Hey,
I rose this issue on the Gitter chat a few weeks ago (https://gitter.im/couchbase/discuss?at=588b5b5d5309d6b35875ae21). I’m using the Spark Couchbase Connector to join and persist records to a couchbase bucket.
Given a dataset of documents like this:
{
"key": "123",
"foo": "bar",
"fooStuff": [
{
"moreStuff": "bar"
}
]
}
I persist to Couchbase like so:
val couchbaseConf = Map("bucket" -> "myBucket", "idField" -> "key")
myDataset.toDF().write.mode(SaveMode.Overwrite).couchbase(couchbaseConf)

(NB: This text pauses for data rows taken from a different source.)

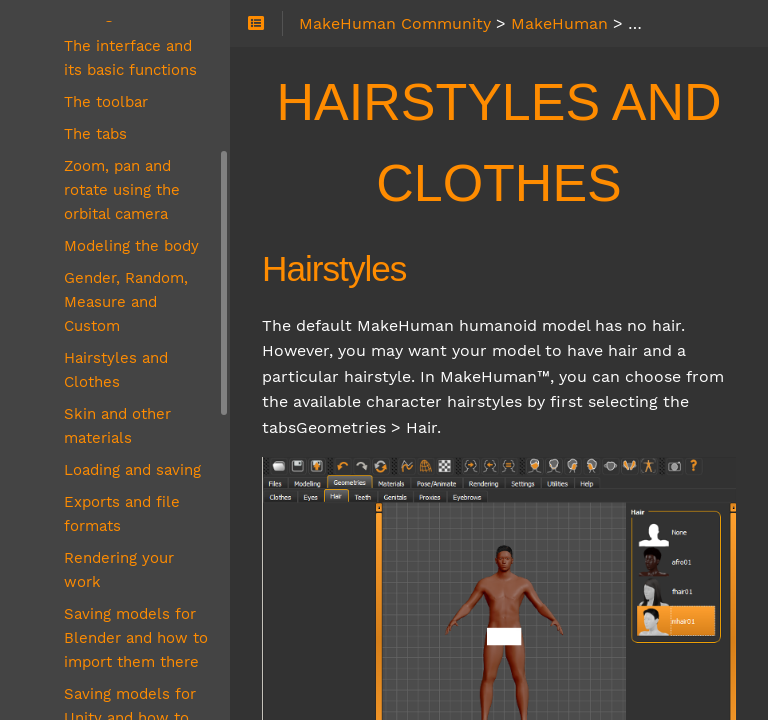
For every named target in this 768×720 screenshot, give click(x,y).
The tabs (95, 134)
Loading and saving (132, 470)
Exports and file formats (122, 514)
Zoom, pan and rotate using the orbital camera (122, 190)
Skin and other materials (117, 426)
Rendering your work (119, 570)
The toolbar (106, 102)
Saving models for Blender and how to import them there (136, 638)
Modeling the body (131, 246)
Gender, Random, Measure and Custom (126, 302)
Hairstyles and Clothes (116, 370)
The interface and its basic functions (130, 58)
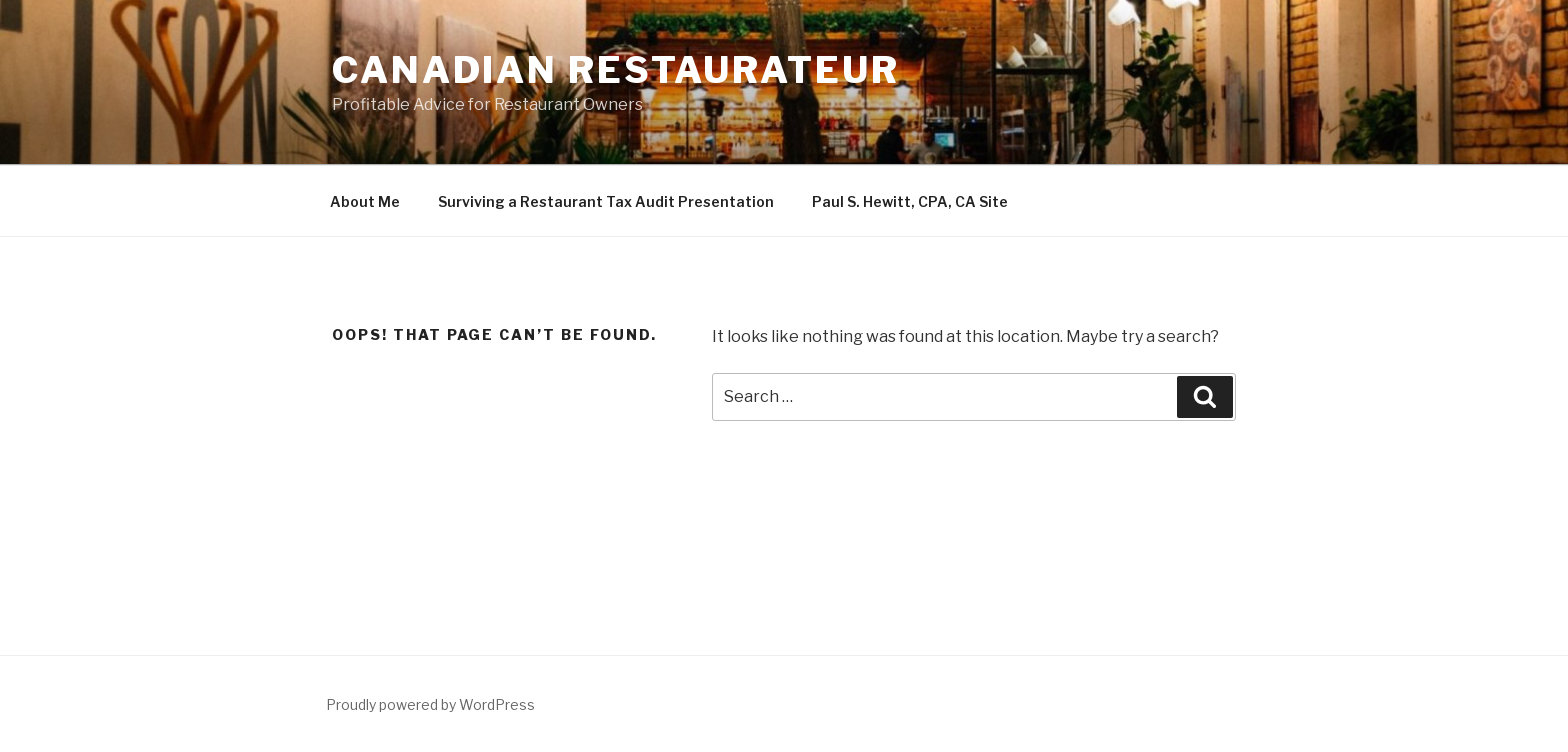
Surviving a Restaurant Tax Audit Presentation (606, 201)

When I do this I notice that the Connector will extract my “key” field and use it as the document ID, but then it will not persist the “key” to the document itself. I’m left with a document in couchbase like this:
{
"foo": "bar",
"fooStuff": [
{
"moreStuff": "bar"
}
]
}
I understand the reasoning for doing this, but what am I to do if later in my job I would like to perform a Dataset join? I no longer have the “key” field to join on the documents in the Couchbase bucket. My workaround is to duplicate they key for my document like this:
{
"couchbaseId": "123",
"key": "123",
"foo": "bar",
"fooStuff": [
{
"moreStuff": "bar"
}
]
}
Then persist to Couchbase like so:
val couchbaseConf = Map("bucket" -> "myBucket", "idField" -> "couchbaseId")

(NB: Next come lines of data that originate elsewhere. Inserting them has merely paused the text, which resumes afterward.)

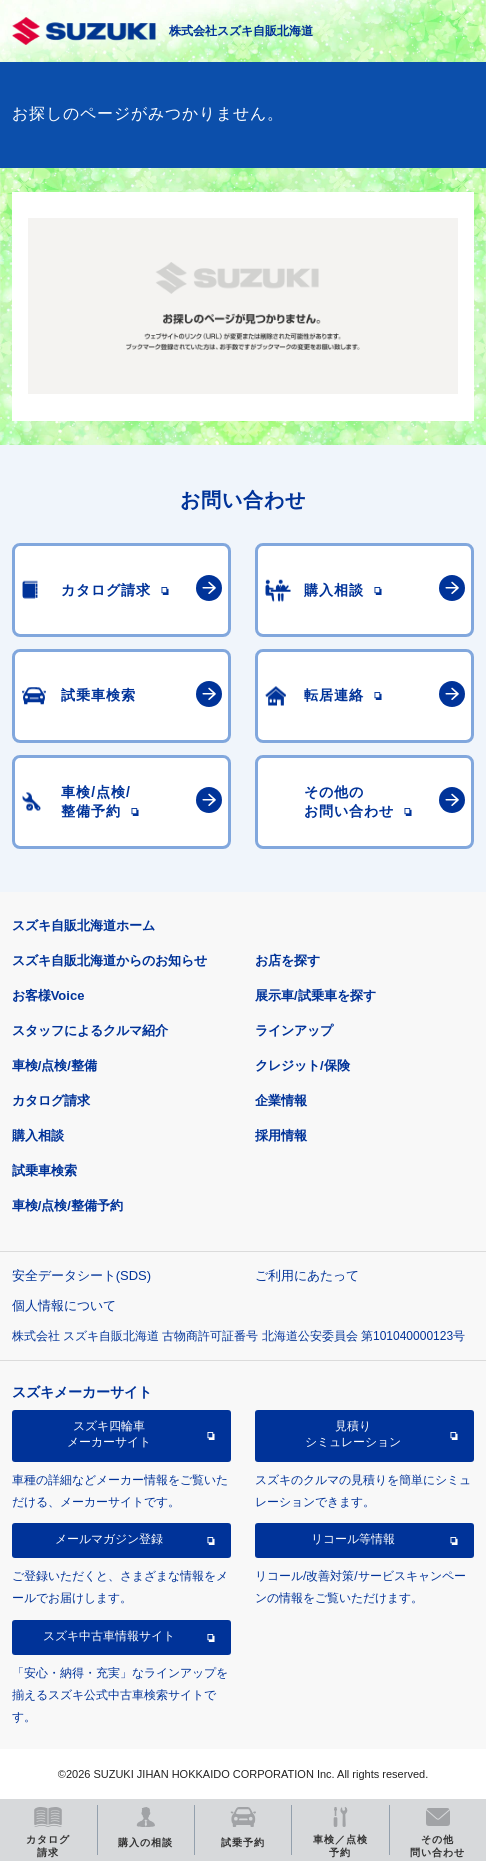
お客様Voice (48, 995)
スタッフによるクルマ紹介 (90, 1030)
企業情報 (281, 1100)
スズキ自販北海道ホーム (83, 925)
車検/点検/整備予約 (67, 1205)
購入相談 (38, 1135)
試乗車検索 (44, 1170)
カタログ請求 (51, 1100)
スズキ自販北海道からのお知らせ (109, 960)
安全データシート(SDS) (81, 1275)
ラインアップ (294, 1030)
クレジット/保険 (302, 1065)
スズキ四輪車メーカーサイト (109, 1434)
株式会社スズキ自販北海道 (241, 31)
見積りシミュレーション (353, 1434)
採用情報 (281, 1135)
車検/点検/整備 (54, 1065)
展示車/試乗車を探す (315, 995)
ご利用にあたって (307, 1275)
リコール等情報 (353, 1539)
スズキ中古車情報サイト (109, 1636)
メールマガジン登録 (109, 1539)
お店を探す (287, 960)
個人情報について (64, 1305)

myDataset.toDF().write.mode(SaveMode.Overwrite).couchbase(couchbaseConf)
So that I can perform a join based on documents I’m streaming in, and those that already exist in my couchbase bucket:
val couchbaseDataset = sparkSession.sqlContext.read.couchbase(couchbaseConf)
streamedDataset.joinWith(couchbaseDataset, streamedDataset.col("key") === couchbaseDataset.col("key"), "inner")

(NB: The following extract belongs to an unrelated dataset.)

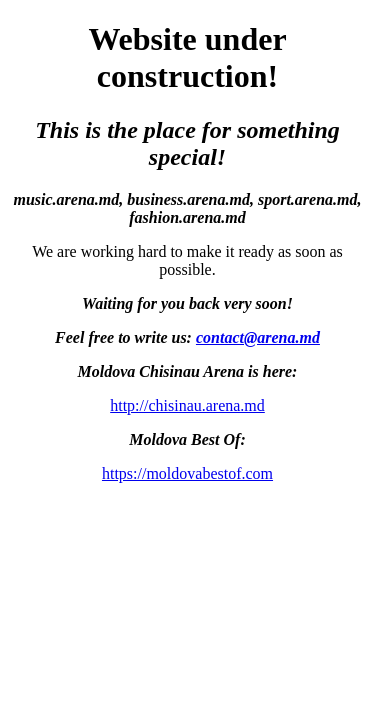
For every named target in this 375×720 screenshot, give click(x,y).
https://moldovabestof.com (187, 473)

This works, but seems clunky. Is there a way to join by the Couchbase document ID using the Dataset API?
Thanks,
Sean
Bonus Question:
If my couchbase bucket contains 1,000,000 documents, but I am only joining it with a local Dataset that contains 1 document, will the connector attempt to load all 1,000,000 bucket documents into Spark cluster?